What is needed:
Can you extend the article below about the NREL study of utility-led DER aggregation programs, starting right after its final sentence?

Text to read:
-- -- --
A new study by the National Renewable Energy Laboratory identifies challenges and makes recommendations for utilities implementing distributed energy resource (DER) aggregation programs.
For the study, “Expanding PV Value: Lessons Learned from Utility-led Distributed Energy Resource Aggregation in the United States,” NREL analyzed DER aggregation programs at five utilities.
Even though the characteristics of those programs vary widely in terms of design, scope and timelines, NREL found that a pattern of common challenges emerged.
NREL identified five categories of challenges: the development and implementation of software, called Distributed Energy Resource Management System or DERMS, to control DER aggregation; customer acquisition; DER deployment; communicating with DERs; and DER performance.
The most common challenge – faced by three of the five utilities studied – was the development and deployment of DERMS software, NREL found.
NREL undertook the study to “fill a gap” in the literature on the scope, performance, and lessons learned from utility-led DER aggregation. Distributed residential photovoltaic capacity in the United States has grown rapidly in the past several years, from about 0.4 GW in 2010 to 10.5 GW in 2017.
When those resources are aggregated, they can provide useful service to a utility’s grid, such as voltage support, frequency response and contingency response. If those nascent utility-led DER aggregation projects prove successful, they could open new value streams for solar power and other DERs and expand the deployment of DERs and transform the energy market, NREL said.
NREL identified 23 utility-led DER aggregation initiatives nationwide. The earliest project was begun by the Bonneville Power Administration in 2009, but most were launched after 2014. There are DER aggregation programs in more than a dozen states, but only Arizona, California and Hawaii have more than one program.
To illustrate the progress and challenges of utility-led DER aggregation programs NREL chose five utilities – Green Mountain Power, Maui Electric, Pacific Gas and Electric, Southern California Edison and the Sacramento Municipal Utility District – because they incorporated solar photovoltaic installations, published data on DER performance, and had diverse characteristics in terms of project capacities and the types of DERs involved.
Some of the utilities faced similar issues. For example, three of the five faced challenges with developing software to control disparate DER technologies. Often, however, the utilities’ experiences and challenges varied substantially. For instance, Green Mountain Power, PG&E, and SCE found that DERs performed as expected, while SMUD and Maui Electric found that performance varied.
In studying SMUD’s 2500 R Midtown project, NREL found that controlling DERs at 10 homes provided an average load reduction of 2.66 kW per house and an aggregate 44 kW of load-shifting capability at peak.
The project included 34 newly constructed single-family homes outfitted with a 2.25-kW PV array, an 11.7-kWh lithium-ion battery, a smart thermostat, and a “modlet.” Of the 34 homes, 10 agreed to let SMUD control their DERs.
According to the NREL study, SMUD had difficulty identifying cost-effective pathways to manage integration and data exchange across the utility and third-party platforms and that communication was hindered by third-parties wanting to protect proprietary information.
Communication was also an issue for Green Mountain Power’s DER aggregation program. For the McKnight Lane Redevelopment project, the Vermont utility replaced 14 manufactured housing units with seven net-zero energy modular duplex-homes. Each of the modular duplexes were equipped with a 6-kW solar array, a 4 kW, 6 kWh lithium-ion battery, as well as equipment such as heat pump water heaters and cold climate heat pump compressors.
-- -- --
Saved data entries
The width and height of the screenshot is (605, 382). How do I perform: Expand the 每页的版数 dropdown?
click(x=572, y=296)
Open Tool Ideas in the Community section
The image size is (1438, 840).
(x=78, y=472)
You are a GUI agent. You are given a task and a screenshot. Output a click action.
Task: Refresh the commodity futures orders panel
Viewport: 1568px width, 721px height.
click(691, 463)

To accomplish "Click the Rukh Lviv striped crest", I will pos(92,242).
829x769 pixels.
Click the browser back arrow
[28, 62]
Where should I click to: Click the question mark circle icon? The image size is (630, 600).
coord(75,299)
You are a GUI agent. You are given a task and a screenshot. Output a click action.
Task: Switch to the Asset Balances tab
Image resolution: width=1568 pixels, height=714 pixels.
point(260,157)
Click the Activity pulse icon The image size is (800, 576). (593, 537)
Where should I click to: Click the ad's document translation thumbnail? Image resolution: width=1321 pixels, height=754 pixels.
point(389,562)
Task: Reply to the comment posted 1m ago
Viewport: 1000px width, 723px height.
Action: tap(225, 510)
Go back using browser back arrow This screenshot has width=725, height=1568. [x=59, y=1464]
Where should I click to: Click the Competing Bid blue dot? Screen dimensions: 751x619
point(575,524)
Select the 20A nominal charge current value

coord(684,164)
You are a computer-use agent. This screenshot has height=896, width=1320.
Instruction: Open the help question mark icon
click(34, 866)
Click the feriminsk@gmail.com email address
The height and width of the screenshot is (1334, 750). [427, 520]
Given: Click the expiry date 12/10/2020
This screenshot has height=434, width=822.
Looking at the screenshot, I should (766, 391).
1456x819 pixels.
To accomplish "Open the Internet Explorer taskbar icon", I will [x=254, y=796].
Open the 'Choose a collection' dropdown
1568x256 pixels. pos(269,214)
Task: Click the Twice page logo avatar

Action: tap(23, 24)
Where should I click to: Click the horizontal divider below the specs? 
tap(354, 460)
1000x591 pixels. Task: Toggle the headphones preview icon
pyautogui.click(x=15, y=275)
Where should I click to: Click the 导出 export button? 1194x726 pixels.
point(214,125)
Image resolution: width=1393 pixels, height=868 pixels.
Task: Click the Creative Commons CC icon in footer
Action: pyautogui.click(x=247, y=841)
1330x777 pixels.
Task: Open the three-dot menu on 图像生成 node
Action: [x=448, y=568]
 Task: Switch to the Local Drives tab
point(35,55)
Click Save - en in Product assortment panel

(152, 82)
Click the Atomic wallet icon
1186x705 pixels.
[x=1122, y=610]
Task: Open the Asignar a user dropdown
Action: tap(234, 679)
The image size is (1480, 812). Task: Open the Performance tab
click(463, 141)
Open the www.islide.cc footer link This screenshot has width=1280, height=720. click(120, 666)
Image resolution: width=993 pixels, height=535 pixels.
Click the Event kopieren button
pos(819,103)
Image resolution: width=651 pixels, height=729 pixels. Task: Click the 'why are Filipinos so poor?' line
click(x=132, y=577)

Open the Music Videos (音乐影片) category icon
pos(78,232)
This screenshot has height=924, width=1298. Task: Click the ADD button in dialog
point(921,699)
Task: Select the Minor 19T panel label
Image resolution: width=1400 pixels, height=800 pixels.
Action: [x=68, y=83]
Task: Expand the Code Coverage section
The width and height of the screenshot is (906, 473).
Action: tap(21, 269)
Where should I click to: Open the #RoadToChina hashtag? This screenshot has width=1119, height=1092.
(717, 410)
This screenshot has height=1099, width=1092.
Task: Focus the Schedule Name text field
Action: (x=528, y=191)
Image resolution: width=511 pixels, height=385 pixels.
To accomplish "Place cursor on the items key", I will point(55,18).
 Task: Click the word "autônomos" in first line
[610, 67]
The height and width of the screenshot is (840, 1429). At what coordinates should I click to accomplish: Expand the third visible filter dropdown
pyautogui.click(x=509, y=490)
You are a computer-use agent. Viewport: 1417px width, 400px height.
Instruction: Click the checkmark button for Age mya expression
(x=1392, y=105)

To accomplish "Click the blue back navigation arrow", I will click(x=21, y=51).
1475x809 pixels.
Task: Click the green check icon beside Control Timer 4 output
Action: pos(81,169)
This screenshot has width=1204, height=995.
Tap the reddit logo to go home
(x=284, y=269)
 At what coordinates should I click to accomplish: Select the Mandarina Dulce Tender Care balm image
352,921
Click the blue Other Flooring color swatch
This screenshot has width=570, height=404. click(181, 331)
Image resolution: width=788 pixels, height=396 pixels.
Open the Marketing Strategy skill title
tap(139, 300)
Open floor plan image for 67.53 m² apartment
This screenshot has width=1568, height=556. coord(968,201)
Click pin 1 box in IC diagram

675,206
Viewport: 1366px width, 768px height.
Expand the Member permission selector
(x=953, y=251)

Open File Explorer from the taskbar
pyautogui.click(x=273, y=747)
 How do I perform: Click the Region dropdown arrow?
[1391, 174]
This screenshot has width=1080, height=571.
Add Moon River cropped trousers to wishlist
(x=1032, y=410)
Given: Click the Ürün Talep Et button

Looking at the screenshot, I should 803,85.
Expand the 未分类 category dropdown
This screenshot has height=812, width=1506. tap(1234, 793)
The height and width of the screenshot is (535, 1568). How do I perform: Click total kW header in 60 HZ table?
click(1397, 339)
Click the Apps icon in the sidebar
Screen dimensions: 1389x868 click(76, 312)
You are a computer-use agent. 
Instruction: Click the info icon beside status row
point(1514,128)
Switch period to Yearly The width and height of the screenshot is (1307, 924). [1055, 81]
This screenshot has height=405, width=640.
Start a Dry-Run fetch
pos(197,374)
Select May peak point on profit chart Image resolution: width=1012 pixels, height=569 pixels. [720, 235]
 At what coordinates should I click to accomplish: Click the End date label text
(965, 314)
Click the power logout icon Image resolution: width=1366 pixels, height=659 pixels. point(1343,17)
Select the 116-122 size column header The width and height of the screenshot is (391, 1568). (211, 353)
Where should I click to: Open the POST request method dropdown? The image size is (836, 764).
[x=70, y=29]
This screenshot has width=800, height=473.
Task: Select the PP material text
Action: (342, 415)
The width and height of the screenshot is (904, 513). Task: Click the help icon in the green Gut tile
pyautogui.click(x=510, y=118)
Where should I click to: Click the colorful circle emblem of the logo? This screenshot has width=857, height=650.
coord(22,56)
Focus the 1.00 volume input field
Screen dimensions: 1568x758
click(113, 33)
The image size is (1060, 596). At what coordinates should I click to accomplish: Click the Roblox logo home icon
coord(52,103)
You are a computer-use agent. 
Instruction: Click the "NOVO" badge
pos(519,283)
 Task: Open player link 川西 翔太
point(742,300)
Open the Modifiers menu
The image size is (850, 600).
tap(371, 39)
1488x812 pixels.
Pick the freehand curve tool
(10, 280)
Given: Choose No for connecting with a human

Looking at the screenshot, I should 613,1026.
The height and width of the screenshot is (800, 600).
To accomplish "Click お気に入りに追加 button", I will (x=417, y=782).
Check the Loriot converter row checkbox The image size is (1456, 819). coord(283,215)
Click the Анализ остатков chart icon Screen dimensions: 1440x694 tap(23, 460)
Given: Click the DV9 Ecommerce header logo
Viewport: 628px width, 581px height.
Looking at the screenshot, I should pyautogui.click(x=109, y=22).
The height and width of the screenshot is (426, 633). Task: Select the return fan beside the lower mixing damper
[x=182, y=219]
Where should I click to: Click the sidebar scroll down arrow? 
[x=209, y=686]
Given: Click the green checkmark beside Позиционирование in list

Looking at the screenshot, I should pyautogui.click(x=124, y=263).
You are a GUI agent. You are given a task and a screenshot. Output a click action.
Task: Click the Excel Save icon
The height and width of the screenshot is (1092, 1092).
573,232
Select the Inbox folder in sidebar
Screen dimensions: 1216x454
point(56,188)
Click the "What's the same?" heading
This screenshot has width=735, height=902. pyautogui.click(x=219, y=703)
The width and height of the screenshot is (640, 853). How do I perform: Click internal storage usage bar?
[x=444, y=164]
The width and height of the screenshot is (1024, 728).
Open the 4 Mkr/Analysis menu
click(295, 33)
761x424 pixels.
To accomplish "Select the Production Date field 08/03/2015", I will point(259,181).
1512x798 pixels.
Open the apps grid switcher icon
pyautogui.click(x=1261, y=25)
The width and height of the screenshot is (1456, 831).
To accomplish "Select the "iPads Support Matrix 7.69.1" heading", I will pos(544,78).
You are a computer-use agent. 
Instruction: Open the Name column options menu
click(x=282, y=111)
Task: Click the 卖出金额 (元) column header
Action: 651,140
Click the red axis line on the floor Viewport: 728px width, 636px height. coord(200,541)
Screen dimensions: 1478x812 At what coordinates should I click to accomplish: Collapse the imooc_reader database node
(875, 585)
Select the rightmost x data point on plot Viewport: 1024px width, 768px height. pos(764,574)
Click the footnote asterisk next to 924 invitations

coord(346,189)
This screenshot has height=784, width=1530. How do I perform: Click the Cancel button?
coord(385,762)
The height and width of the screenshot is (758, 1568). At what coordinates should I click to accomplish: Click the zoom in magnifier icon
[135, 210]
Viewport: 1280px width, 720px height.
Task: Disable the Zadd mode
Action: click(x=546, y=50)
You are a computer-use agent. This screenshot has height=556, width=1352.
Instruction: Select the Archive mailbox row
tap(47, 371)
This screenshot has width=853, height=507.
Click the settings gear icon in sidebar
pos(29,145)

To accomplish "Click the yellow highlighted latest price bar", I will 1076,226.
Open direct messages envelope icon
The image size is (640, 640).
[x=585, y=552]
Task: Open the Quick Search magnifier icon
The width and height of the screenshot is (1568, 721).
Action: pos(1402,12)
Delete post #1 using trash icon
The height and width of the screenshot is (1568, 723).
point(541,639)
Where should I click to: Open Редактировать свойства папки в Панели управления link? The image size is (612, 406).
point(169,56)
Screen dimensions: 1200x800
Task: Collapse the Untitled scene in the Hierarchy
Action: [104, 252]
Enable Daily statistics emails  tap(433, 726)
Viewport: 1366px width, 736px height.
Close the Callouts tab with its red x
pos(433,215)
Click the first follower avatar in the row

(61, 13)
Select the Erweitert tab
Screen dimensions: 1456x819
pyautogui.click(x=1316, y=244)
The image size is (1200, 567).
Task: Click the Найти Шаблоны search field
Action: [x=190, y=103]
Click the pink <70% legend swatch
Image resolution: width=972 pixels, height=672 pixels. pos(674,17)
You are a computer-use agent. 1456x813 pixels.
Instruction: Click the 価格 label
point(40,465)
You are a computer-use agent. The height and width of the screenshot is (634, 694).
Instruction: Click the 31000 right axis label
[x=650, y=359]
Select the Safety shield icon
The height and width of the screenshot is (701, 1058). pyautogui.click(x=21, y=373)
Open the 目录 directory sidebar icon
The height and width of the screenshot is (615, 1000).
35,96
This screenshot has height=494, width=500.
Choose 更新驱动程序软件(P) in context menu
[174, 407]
-- -- --
Task output:
The program met two of Green Mountain Power’s three goals, peak load reduction and transmission and distribution upgrade deferral. It was less successful in meeting the utility’s goal of arbitraging energy in the ISO New England’s day-ahead and real-time markets.
The main lesson learned from the program, according to the NREL study, was the difficulty in establishing communication between the batteries and the software controlling the DERs. In some cases, the equipment had to be replaced, but the utility still experienced communications problems that, in some cases, required manually resetting the equipment.
One of the key objectives of PG&E’s DER aggregation program was to predict and avoid constraints on its system. The results of the San Jose Distributed Energy Resource Demonstration project are still not public, but preliminary results demonstrated a proof of concept scenario.
Otherwise, PG&E’s San Jose DER project involves 124 kW of residential solar arrays, 66 kW of lithium-ion battery storage in 27 homes, and 360 kW of commercial lithium-ion battery storage at three commercial locations.
Among the lessons learned from the project, NREL said that once the DERs were deployed, PG&E faced challenges with communicating with remote DERs and that the residential internet connections that served as the communication link between PG&E and the DERs were not always consistent. In addition, PG&E reported cases of incorrect data or gaps in reported data, particularly when batteries were tripped offline.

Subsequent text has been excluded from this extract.